***** Information shown *****
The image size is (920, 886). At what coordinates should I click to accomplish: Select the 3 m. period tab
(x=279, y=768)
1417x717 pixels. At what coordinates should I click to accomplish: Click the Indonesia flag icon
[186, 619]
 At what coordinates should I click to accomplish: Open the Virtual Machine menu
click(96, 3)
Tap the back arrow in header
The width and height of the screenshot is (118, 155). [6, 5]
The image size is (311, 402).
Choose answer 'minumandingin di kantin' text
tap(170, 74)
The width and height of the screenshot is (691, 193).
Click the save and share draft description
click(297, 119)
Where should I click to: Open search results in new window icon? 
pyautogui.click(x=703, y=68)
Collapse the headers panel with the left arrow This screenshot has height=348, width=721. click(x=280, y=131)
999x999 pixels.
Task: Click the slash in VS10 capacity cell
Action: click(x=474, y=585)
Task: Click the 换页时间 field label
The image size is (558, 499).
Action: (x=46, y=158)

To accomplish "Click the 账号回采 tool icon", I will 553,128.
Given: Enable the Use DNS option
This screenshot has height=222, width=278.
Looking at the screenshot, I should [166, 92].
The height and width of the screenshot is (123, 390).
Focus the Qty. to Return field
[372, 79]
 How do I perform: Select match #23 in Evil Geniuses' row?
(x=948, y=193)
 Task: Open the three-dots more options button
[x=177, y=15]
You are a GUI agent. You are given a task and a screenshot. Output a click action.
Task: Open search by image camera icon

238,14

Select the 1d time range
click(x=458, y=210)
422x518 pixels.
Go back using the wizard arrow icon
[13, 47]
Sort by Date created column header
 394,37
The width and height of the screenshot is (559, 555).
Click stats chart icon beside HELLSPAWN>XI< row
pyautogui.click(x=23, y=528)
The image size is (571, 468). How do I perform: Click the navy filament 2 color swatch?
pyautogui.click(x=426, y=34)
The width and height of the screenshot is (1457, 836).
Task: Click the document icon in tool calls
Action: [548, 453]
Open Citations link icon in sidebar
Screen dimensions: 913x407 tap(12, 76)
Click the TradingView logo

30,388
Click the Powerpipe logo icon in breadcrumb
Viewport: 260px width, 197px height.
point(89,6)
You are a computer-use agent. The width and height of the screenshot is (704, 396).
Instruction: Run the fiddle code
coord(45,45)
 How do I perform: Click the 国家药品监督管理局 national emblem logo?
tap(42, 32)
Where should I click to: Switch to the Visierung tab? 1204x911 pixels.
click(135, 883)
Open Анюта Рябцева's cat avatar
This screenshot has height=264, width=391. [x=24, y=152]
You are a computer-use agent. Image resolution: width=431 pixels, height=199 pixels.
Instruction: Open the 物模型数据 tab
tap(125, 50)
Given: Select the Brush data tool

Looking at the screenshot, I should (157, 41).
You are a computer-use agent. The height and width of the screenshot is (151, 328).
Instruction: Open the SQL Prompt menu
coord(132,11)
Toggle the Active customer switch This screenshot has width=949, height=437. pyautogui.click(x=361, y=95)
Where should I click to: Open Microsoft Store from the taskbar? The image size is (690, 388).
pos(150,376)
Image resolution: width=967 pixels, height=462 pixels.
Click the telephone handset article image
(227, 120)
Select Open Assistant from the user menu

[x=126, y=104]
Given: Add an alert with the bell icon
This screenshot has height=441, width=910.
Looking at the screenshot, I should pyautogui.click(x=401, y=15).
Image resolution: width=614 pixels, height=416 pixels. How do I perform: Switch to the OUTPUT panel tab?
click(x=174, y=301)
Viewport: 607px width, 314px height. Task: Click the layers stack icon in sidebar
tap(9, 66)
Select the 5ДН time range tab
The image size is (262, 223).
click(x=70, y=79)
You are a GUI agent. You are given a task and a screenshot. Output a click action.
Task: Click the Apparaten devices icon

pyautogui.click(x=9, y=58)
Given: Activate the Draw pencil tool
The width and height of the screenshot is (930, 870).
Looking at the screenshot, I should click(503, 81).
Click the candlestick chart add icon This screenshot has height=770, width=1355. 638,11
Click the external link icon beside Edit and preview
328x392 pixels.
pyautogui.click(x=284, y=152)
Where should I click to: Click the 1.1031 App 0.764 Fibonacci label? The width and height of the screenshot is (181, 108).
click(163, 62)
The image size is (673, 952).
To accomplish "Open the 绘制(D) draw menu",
*****
(What needs to be done): The response should consist of all the entries, reproduced word for word.

(Response box):
The image size is (920, 886). At what coordinates should I click to accomplish: Select the 3 m. period tab
(x=279, y=768)
1417x717 pixels. At what coordinates should I click to accomplish: Click the Indonesia flag icon
[186, 619]
 At what coordinates should I click to accomplish: Open the Virtual Machine menu
click(96, 3)
Tap the back arrow in header
The width and height of the screenshot is (118, 155). [6, 5]
The image size is (311, 402).
Choose answer 'minumandingin di kantin' text
tap(170, 74)
The width and height of the screenshot is (691, 193).
Click the save and share draft description
click(297, 119)
Where should I click to: Open search results in new window icon? 
pyautogui.click(x=703, y=68)
Collapse the headers panel with the left arrow This screenshot has height=348, width=721. click(x=280, y=131)
999x999 pixels.
Task: Click the slash in VS10 capacity cell
Action: click(x=474, y=585)
Task: Click the 换页时间 field label
The image size is (558, 499).
Action: (x=46, y=158)

To accomplish "Click the 账号回采 tool icon", I will 553,128.
Given: Enable the Use DNS option
This screenshot has height=222, width=278.
Looking at the screenshot, I should [166, 92].
The height and width of the screenshot is (123, 390).
Focus the Qty. to Return field
[372, 79]
 How do I perform: Select match #23 in Evil Geniuses' row?
(x=948, y=193)
 Task: Open the three-dots more options button
[x=177, y=15]
You are a GUI agent. You are given a task and a screenshot. Output a click action.
Task: Open search by image camera icon

238,14

Select the 1d time range
click(x=458, y=210)
422x518 pixels.
Go back using the wizard arrow icon
[13, 47]
Sort by Date created column header
 394,37
The width and height of the screenshot is (559, 555).
Click stats chart icon beside HELLSPAWN>XI< row
pyautogui.click(x=23, y=528)
The image size is (571, 468). How do I perform: Click the navy filament 2 color swatch?
pyautogui.click(x=426, y=34)
The width and height of the screenshot is (1457, 836).
Task: Click the document icon in tool calls
Action: [548, 453]
Open Citations link icon in sidebar
Screen dimensions: 913x407 tap(12, 76)
Click the TradingView logo

30,388
Click the Powerpipe logo icon in breadcrumb
Viewport: 260px width, 197px height.
point(89,6)
You are a computer-use agent. The width and height of the screenshot is (704, 396).
Instruction: Run the fiddle code
coord(45,45)
 How do I perform: Click the 国家药品监督管理局 national emblem logo?
tap(42, 32)
Where should I click to: Switch to the Visierung tab? 1204x911 pixels.
click(135, 883)
Open Анюта Рябцева's cat avatar
This screenshot has height=264, width=391. [x=24, y=152]
You are a computer-use agent. Image resolution: width=431 pixels, height=199 pixels.
Instruction: Open the 物模型数据 tab
tap(125, 50)
Given: Select the Brush data tool

Looking at the screenshot, I should (157, 41).
You are a computer-use agent. The height and width of the screenshot is (151, 328).
Instruction: Open the SQL Prompt menu
coord(132,11)
Toggle the Active customer switch This screenshot has width=949, height=437. pyautogui.click(x=361, y=95)
Where should I click to: Open Microsoft Store from the taskbar? The image size is (690, 388).
pos(150,376)
Image resolution: width=967 pixels, height=462 pixels.
Click the telephone handset article image
(227, 120)
Select Open Assistant from the user menu

[x=126, y=104]
Given: Add an alert with the bell icon
This screenshot has height=441, width=910.
Looking at the screenshot, I should pyautogui.click(x=401, y=15).
Image resolution: width=614 pixels, height=416 pixels. How do I perform: Switch to the OUTPUT panel tab?
click(x=174, y=301)
Viewport: 607px width, 314px height. Task: Click the layers stack icon in sidebar
tap(9, 66)
Select the 5ДН time range tab
The image size is (262, 223).
click(x=70, y=79)
You are a GUI agent. You are given a task and a screenshot. Output a click action.
Task: Click the Apparaten devices icon

pyautogui.click(x=9, y=58)
Given: Activate the Draw pencil tool
The width and height of the screenshot is (930, 870).
Looking at the screenshot, I should click(503, 81).
Click the candlestick chart add icon This screenshot has height=770, width=1355. 638,11
Click the external link icon beside Edit and preview
328x392 pixels.
pyautogui.click(x=284, y=152)
Where should I click to: Click the 1.1031 App 0.764 Fibonacci label? The width and height of the screenshot is (181, 108).
click(163, 62)
The image size is (673, 952).
To accomplish "Open the 绘制(D) draw menu",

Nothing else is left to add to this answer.